Given text start

String parsing and matching

Here should go questions about transforming XML with XSLT and FOP.
sandeepm
Posts: 10
Joined: Tue Feb 24, 2009 1:54 pm

String parsing and matching

Post by sandeepm »

Hello All,

I want to convert the following xml

Code: Select all


<root>
<name>test1,value1|test2,value2|test3,value3|test4,value4|</name>
</root>
to

Code: Select all


<root>
<test1>value1</test1>
<some-node>
<child-node>note</child-node>
</some-node>
<test2>value2</test2>
<some-node>
<child-node>note</child-node>
... more child nodes
<test3>value3</test3>
</some-node>
<test4>value4</test4>
</root>

Thus, we can see that the nodes test1, test2 etc. are already present in output XML and their positions are at random, so I need to first locate their positions in the output file and then replace their values with value1 or value2 etc.

Given text end

**Given instruction A:**
List every distinct element name in the target XML that the forum post on string parsing wants to produce.

Data records start

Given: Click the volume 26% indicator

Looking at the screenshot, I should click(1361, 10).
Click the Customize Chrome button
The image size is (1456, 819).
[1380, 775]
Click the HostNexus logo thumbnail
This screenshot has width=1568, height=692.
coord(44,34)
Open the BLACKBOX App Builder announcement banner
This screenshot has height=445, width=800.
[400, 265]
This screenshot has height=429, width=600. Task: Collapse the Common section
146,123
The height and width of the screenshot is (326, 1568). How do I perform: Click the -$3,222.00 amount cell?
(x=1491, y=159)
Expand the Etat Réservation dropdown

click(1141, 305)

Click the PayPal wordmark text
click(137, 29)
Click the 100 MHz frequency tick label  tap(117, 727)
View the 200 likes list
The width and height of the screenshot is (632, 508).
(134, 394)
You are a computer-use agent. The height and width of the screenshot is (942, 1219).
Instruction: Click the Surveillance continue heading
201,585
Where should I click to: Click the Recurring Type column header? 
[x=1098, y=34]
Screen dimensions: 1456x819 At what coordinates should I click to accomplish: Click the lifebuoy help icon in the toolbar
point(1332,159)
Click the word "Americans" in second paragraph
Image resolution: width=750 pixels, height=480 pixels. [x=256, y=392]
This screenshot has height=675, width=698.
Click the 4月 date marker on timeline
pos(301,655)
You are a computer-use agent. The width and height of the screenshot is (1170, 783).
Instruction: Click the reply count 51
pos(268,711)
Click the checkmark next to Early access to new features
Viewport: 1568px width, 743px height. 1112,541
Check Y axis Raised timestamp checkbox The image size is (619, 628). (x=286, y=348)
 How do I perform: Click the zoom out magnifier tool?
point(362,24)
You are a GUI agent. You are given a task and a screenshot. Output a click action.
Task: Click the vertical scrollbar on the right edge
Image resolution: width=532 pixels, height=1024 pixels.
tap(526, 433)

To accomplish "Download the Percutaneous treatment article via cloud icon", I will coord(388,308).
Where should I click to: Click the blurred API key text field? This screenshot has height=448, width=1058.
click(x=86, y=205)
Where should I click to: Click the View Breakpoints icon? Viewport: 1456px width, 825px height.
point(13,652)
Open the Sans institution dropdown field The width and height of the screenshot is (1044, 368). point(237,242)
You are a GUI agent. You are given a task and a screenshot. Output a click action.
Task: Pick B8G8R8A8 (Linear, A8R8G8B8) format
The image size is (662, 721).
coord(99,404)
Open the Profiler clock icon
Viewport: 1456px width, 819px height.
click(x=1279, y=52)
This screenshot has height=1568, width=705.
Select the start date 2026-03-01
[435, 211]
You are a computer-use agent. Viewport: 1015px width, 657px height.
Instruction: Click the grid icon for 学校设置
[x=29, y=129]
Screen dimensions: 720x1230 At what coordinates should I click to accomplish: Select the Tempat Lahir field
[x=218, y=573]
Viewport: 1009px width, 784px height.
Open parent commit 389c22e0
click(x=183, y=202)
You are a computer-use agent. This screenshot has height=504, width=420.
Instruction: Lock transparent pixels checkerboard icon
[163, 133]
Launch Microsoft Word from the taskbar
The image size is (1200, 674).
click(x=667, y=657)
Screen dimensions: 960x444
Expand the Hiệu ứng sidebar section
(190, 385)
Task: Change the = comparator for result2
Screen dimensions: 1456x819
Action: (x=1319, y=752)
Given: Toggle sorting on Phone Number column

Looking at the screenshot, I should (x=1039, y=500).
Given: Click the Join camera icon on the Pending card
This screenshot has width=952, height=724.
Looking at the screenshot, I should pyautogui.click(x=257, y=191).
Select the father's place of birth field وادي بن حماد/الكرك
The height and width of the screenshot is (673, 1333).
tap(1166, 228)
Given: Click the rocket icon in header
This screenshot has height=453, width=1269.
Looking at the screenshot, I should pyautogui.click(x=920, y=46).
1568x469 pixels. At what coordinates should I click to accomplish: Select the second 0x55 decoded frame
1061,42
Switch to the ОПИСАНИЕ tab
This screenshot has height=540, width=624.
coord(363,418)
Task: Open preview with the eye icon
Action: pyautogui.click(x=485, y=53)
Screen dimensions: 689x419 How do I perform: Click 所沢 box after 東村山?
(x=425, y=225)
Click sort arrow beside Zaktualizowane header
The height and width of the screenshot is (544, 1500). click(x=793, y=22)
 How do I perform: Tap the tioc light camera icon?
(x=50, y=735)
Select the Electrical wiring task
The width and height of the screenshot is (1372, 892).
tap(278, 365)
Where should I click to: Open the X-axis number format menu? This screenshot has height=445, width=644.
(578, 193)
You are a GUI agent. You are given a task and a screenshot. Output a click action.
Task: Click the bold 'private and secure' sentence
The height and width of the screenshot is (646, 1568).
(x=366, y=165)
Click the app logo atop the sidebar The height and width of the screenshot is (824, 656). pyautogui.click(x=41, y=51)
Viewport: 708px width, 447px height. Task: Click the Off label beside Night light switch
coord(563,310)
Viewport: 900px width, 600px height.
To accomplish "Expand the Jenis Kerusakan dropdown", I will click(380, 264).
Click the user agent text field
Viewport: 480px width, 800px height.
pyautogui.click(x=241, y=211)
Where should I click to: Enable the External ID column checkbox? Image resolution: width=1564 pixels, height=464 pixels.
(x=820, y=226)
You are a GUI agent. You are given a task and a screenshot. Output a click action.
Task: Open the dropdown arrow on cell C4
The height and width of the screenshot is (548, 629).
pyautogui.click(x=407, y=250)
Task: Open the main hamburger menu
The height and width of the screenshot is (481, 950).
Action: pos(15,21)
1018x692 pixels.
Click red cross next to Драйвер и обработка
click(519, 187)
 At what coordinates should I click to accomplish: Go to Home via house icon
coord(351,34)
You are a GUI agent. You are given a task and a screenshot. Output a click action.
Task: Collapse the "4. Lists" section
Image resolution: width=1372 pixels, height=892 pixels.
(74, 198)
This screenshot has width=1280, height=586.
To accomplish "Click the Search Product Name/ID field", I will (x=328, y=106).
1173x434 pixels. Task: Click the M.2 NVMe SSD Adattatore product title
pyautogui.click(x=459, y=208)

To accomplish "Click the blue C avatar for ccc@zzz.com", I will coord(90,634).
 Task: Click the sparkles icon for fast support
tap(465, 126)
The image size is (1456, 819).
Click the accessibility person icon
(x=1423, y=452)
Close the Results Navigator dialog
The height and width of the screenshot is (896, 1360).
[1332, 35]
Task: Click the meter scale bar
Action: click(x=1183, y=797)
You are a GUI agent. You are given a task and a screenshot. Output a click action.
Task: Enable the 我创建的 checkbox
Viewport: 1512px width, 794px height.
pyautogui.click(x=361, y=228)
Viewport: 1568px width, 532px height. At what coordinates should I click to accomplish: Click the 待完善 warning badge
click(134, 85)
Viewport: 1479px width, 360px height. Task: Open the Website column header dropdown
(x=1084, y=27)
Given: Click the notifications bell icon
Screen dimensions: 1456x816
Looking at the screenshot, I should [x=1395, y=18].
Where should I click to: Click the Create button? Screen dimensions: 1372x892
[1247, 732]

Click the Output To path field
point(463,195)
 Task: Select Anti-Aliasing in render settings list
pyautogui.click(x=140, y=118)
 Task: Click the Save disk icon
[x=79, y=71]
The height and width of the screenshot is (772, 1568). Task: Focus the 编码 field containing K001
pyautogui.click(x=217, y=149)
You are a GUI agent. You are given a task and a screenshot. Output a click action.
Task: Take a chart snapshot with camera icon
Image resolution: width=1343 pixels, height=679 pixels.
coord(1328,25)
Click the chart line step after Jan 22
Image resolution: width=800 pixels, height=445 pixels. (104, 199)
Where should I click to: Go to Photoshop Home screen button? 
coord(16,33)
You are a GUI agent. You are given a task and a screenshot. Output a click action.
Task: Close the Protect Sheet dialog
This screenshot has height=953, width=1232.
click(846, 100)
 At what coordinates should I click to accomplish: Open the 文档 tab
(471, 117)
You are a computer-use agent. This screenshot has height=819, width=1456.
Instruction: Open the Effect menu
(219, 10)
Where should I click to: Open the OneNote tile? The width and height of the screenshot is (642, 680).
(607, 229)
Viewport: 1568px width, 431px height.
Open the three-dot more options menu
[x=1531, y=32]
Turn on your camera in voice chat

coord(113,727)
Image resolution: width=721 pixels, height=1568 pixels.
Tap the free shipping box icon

Data records end

**Given instruction B:**
Arrange everything in the listing from the line containing "At what coordinates should I click to accomplish: Go" down to the line containing "(x=1423, y=452)" as a Markdown table with the columns Row and Text. Give each line its own numbered row and leave out blank lines.

**Exercise solution A:**
- root
- test1
- some-node
- child-node
- test2
- test3
- test4

**Exercise solution B:**
| Row | Text |
|---|---|
| 1 |  At what coordinates should I click to accomplish: Go to Home via house icon |
| 2 | coord(351,34) |
| 3 | You are a GUI agent. You are given a task and a screenshot. Output a click action. |
| 4 | Task: Collapse the "4. Lists" section |
| 5 | Image resolution: width=1372 pixels, height=892 pixels. |
| 6 | (74, 198) |
| 7 | This screenshot has width=1280, height=586. |
| 8 | To accomplish "Click the Search Product Name/ID field", I will (x=328, y=106). |
| 9 | 1173x434 pixels. Task: Click the M.2 NVMe SSD Adattatore product title |
| 10 | pyautogui.click(x=459, y=208) |
| 11 | To accomplish "Click the blue C avatar for ccc@zzz.com", I will coord(90,634). |
| 12 |  Task: Click the sparkles icon for fast support |
| 13 | tap(465, 126) |
| 14 | The image size is (1456, 819). |
| 15 | Click the accessibility person icon |
| 16 | (x=1423, y=452) |